L’eau est une ressource renouvelable à condition de ne pas la dégrader. Or, la
grande majorité des usages que l’on fait de l’eau conduisent à sa dégradation. Ce
qui fait que l’eau rejetée est non seulement impropre à la consommation, mais
risquée également de polluer les eaux dans lesquelles elles se déversent. Le
retraitement de l’eau est alors une obligation, mais il n’est pas fait partout (les pays
les plus pauvres n’en ont pas les moyens).
La consommation en eau par habitant ne cesse de croître alors même que la
population croît aussi. A ce rythme, la consommation globale d’eau dans 20 ans
suppose le prélèvement d’un volume d’eau tel que cela sera impossible à réaliser,
insoutenable pour la planète.
Conclusion
Si on veut éviter l’accroissement des inégalités et les situations de pénuries
dramatiques, il faut nécessairement changer nos pratiques. Comment faire ? On peut
réaliser des économies d’eau à tous les niveaux. Dans la consommation urbaine en
essayant d’améliorer les réseaux de distribution d’eau et en limitant les gaspillages
dans l’utilisation quotidienne. Dans la consommation industrielle, par exemple
lorsqu’une petite partit de l’eau est consommée, le reste sert au refroidissement.

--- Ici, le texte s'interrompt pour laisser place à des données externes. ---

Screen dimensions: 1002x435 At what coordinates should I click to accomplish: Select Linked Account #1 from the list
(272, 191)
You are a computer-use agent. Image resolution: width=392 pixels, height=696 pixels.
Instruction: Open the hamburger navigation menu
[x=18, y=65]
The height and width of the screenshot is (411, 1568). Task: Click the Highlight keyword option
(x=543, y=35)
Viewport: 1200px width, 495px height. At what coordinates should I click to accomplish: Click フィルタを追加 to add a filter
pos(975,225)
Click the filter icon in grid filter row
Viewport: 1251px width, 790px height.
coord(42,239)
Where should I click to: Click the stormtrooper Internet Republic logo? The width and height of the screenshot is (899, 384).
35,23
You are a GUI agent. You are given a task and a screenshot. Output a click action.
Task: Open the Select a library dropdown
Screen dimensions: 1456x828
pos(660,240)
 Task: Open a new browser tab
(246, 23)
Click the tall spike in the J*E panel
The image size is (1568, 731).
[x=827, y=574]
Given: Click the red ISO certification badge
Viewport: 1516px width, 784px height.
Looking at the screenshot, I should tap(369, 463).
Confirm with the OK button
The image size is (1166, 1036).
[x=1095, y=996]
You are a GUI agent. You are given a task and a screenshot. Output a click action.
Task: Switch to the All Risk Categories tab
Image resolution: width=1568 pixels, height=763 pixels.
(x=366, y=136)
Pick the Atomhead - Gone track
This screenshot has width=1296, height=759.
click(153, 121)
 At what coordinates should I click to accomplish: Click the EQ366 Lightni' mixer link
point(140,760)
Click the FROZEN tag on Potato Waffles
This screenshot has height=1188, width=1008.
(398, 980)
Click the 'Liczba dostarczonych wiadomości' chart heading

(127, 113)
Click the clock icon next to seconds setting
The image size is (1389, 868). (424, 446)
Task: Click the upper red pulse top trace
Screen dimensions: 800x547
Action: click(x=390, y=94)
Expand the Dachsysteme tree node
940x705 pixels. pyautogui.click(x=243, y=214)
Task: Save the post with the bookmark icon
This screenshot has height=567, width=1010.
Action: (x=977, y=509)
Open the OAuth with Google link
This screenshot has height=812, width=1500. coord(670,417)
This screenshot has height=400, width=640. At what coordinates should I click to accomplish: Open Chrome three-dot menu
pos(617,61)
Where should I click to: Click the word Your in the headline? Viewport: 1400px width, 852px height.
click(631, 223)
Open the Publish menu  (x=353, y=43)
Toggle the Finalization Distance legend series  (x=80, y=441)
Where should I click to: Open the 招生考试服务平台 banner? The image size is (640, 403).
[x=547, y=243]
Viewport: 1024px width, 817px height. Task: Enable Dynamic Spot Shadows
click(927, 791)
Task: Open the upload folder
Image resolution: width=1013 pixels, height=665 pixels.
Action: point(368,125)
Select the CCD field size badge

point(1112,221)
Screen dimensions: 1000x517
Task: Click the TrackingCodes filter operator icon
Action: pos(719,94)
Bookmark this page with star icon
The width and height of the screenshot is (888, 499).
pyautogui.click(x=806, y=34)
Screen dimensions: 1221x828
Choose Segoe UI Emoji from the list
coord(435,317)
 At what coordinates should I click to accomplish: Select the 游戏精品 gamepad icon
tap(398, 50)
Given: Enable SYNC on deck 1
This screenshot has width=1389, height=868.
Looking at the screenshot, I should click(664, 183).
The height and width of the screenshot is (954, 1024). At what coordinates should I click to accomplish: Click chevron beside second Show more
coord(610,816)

Cette eau peut être recyclée. Les lois anti-pollution incitent à purifier l’eau, mais aussi
à l’économiser : les industries, si elles sont incitées à le faire, peuvent réduire de 40 à
90% leurs besoins en eau. C’est donc là un choix politique à faire, mais qui présente
l’inconvénient de créer des dépenses supplémentaires. Dans la consommation
agricole, on peut essayer d’irriguer de façon plus économe. Enfin, on peut penser
que le procédé de dessalement de l’eau de mer est le plus efficace, car il puise dans
une ressource quasi illimitée, mais c’est encore très cher et peu rentable. La prise de
conscience et les actions doivent être à la fois collectives et individuelles.